### DIRECTIONS FOR THIS TASK
A verbatim printing of the entries that follow is needed; pictures must not appear in it.

Pixel coordinate grounding data
== Segment start ==

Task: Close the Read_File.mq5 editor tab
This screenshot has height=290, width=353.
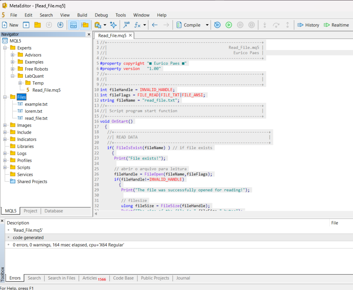Action: click(130, 35)
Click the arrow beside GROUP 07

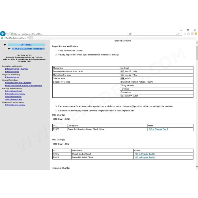(9, 49)
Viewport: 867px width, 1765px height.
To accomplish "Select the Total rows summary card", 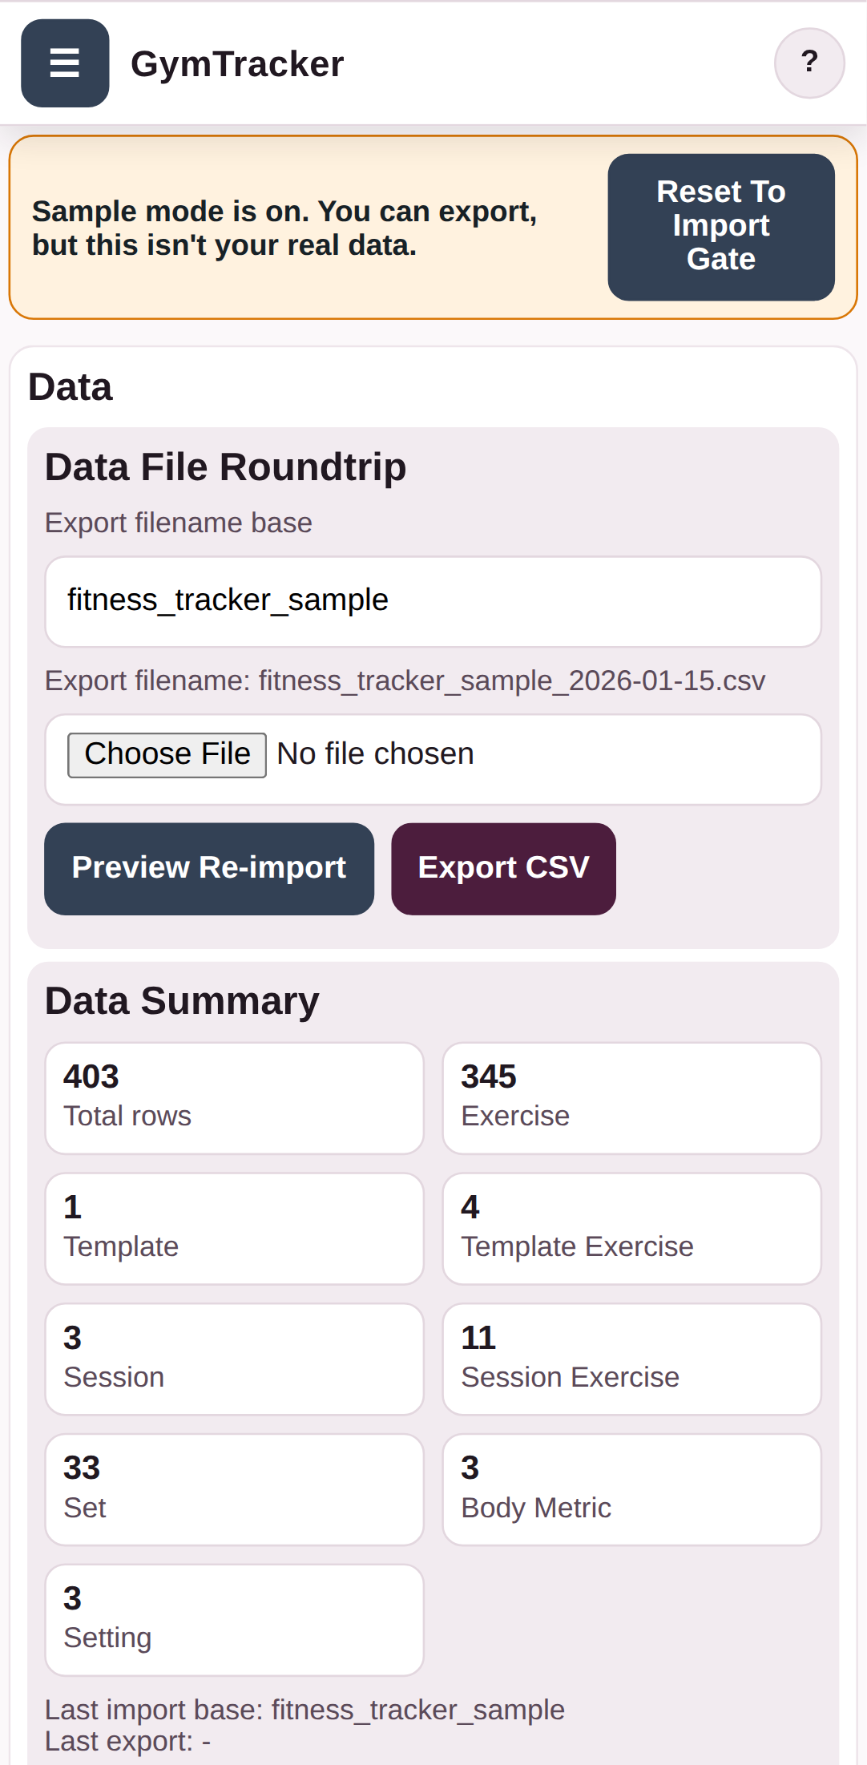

== Segment end ==

### ANSWER AREA
Task: Close the Read_File.mq5 editor tab
This screenshot has height=290, width=353.
Action: click(130, 35)
Click the arrow beside GROUP 07

(9, 49)
Viewport: 867px width, 1765px height.
To accomplish "Select the Total rows summary card", 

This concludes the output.